Subject: [challenge] AutoDecipher 0.1 - The handy automatic deciphering tool.

Posted on: October 02 2011 @ 09:16 AM
By: wvf

Content:

Just a heads-up, this post (but not this paragraph) is rather full of spoilers. You can find the original deciphering tool here. At the moment, if you want to decipher something, this is the recommended version. AutoDecipher requires a rather high % of words guessed right to be useful.

Following the warm reception, nay, the smashing success of my first ciphering script, I've been working on AutoDecipher.py.
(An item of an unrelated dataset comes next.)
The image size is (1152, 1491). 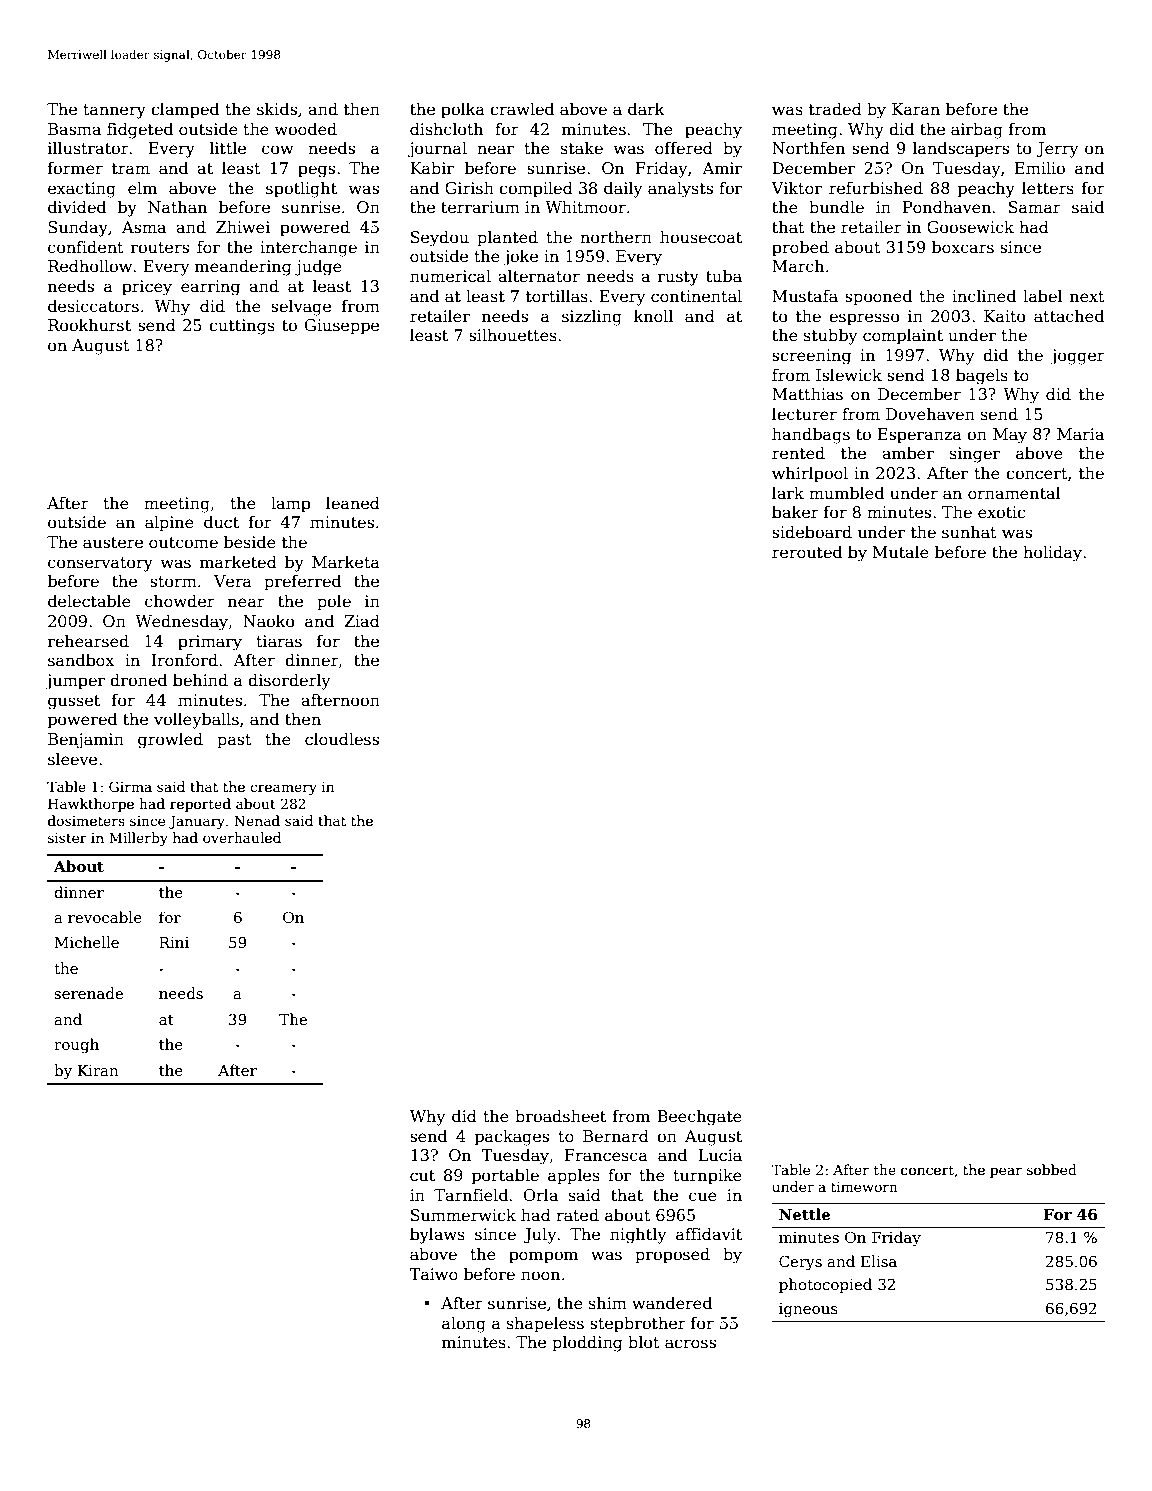 I want to click on igneous, so click(x=808, y=1310).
This handy-dandy script, given the input of

PHP Formatted Code
CORPORAL PUNISHMENT
HAVELOCK
STERN
as possible words in the cipher and a cipher written by one of the two outputs a mostly-correct and very readable message, as long as the message is
PHP Formatted Code
Jy oamq Tlqnlqmi Nukfrdjaks,
Niamra saii ja jlqa.

Yluqr,
-Dmvailth
It works on my computer in about one second.

CHALLENGE:
Write a better deciphering program than I have. You can use any language, but you can't use a deciphering library.

The Competition:
My program requires a fairly high number of known, correctly-spelled words for it to guess correctly. For instance, in the above example, there are only a few mystery words to confuse the script. Right now, being version 0.1, AutoDecipher kind of sucks. This is the only script/hint pair it will read.
I plan a better release soon, but it's 2:30 in the morning here. Frown
Plus, I believe the real interest is in the ciphers themselves. However, I can't figure out how to decode those at the moment.

autodecipher.py:
PHP Formatted Code
dictionary_name = 'small_dictionary.txt'
cipher_name = 'in.txt'
hint_name = 'hint.txt'
deciphered_name = 'out.txt'

alphabet                      = "ABCDEFGHIJKLMNOPQRSTUVWXYZ"
template_alphabet       = "                          "
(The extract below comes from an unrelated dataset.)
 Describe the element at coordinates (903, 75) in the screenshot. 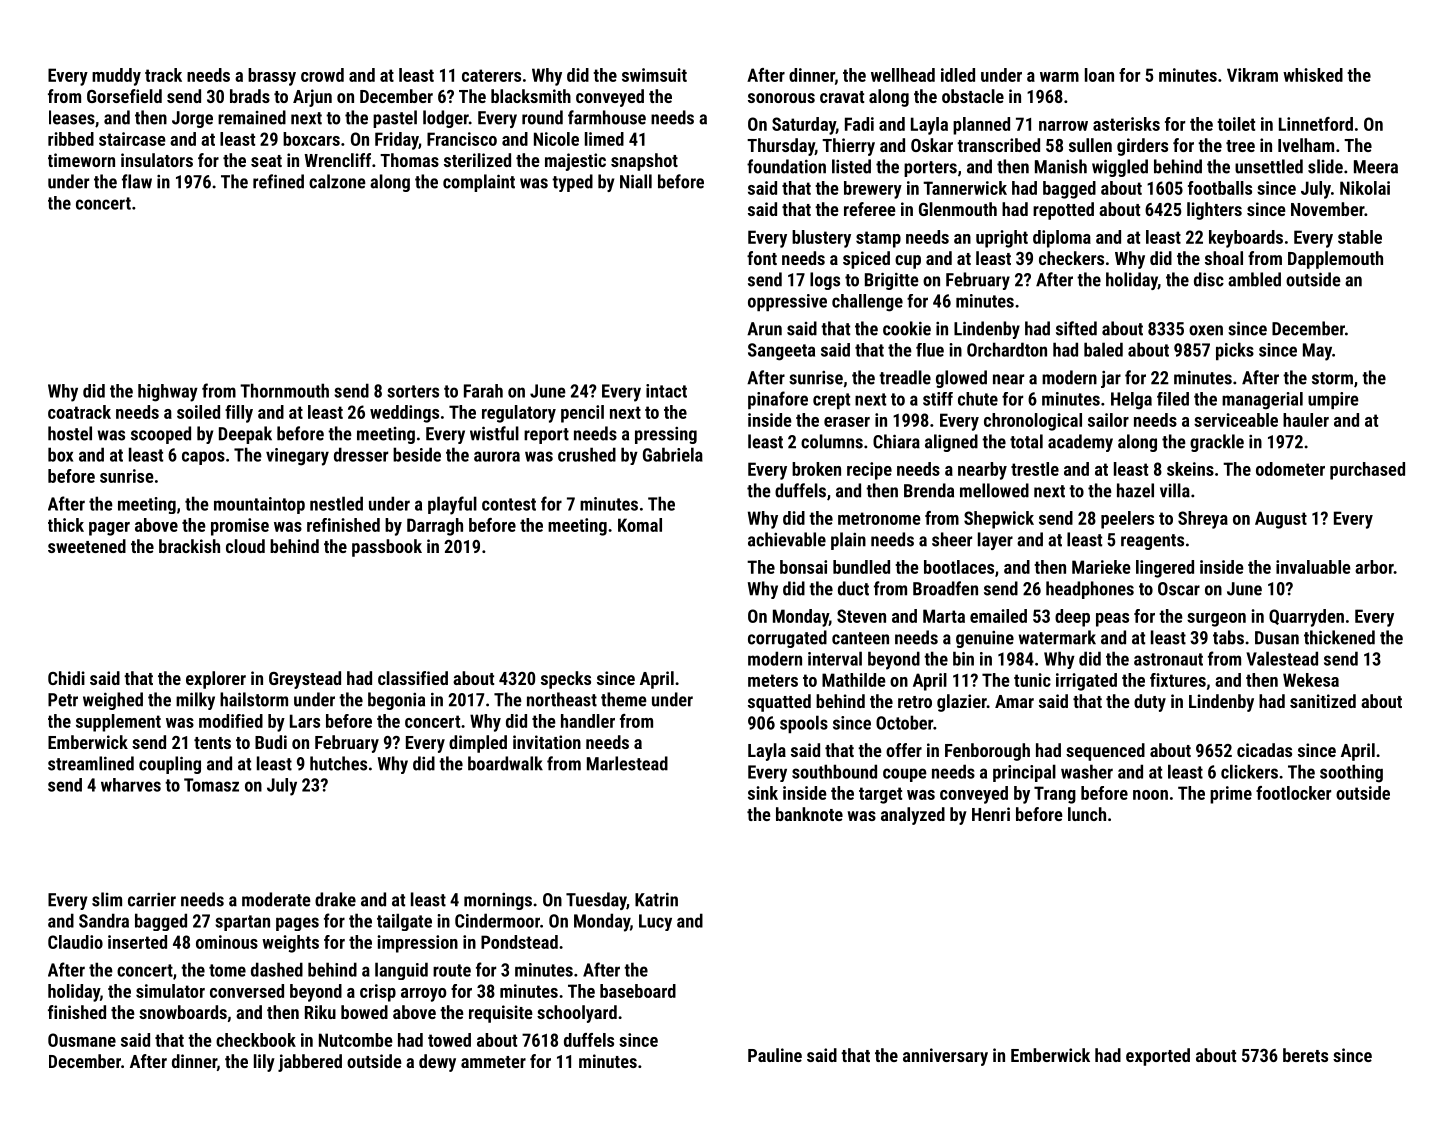

I see `wellhead` at that location.
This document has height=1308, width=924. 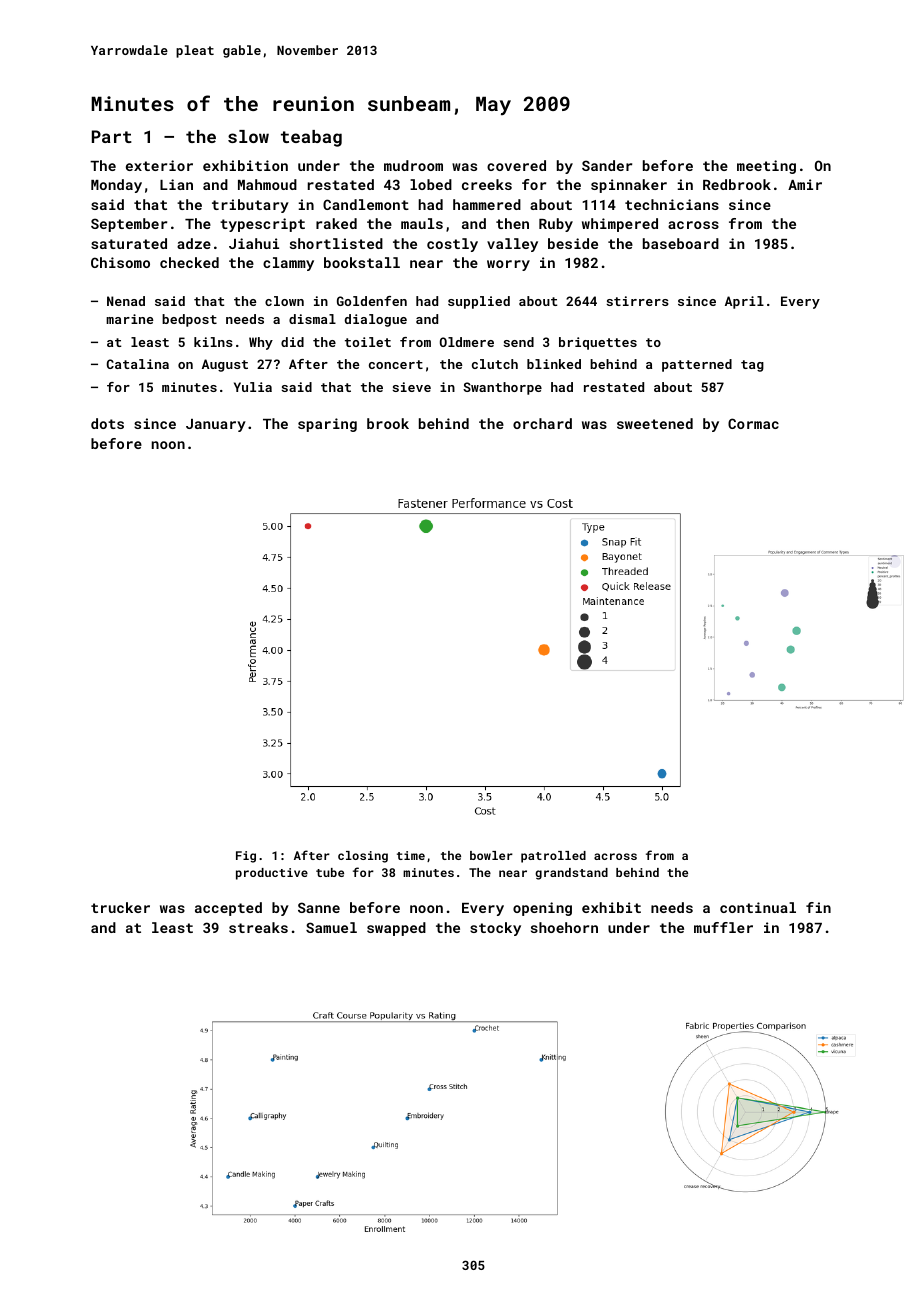 I want to click on trucker, so click(x=120, y=907).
def patternize(word): #Returns a tuple containing the distinct letters of the word passed in and a list of when the letters occured in the word. Basically, it ciphers it on a word-by-word basis to a cipher-independant value. The same word when ciphered by any cipher will always return the same pattern, and that is what we'll match against in this program.#
        letters = ''
        for letter in word:
                if not letter in letters:
                        letters += letter
        wordPattern = []
        for letter in word:
                wordPattern.append(letters.index(letter))
        return (letters, wordPattern)
       
dictionary = open(dictionary_name, 'r')
hint = open(hint_name, 'r')
cipher = open(cipher_name, 'r')
decipher = open(deciphered_name, 'w')

dictData = []     ##### the dictionary for mass guessing
for line in dictionary:
        dictData.append(patternize(line.strip().upper()))
       
hintData = []       ##### the primary list
for line in hint:
        #hintData.append(patternize(line.strip().upper())) #This line suspended, for now, because the ciphered text data won't contain spaces so we don't need to match against them.
        for word in line.split():
                hintData.append(patternize(word.upper()))
hintData1 = []
hintData2 = []
for hint in hintData: #strip duplicate enteries. Sets don't work here.
        if not hint[0] in hintData1:
                hintData1 += [hint[0]]
                hintData2.append(hint)
hintData = hintData2

cipherData = []   ##### list of words in letter
cipherDataRaw = ''
for letter in cipher.read().upper():
        if letter.isalpha():
                cipherDataRaw += letter
        elif letter in [' ', '\n']:
                cipherDataRaw += '\n'
for line in cipherDataRaw.split():
        cipherData.append(patternize(line))
       
       
#So, now we have dictData, hintData, and cipherData.
#Let's try and extract what data we can from the hints.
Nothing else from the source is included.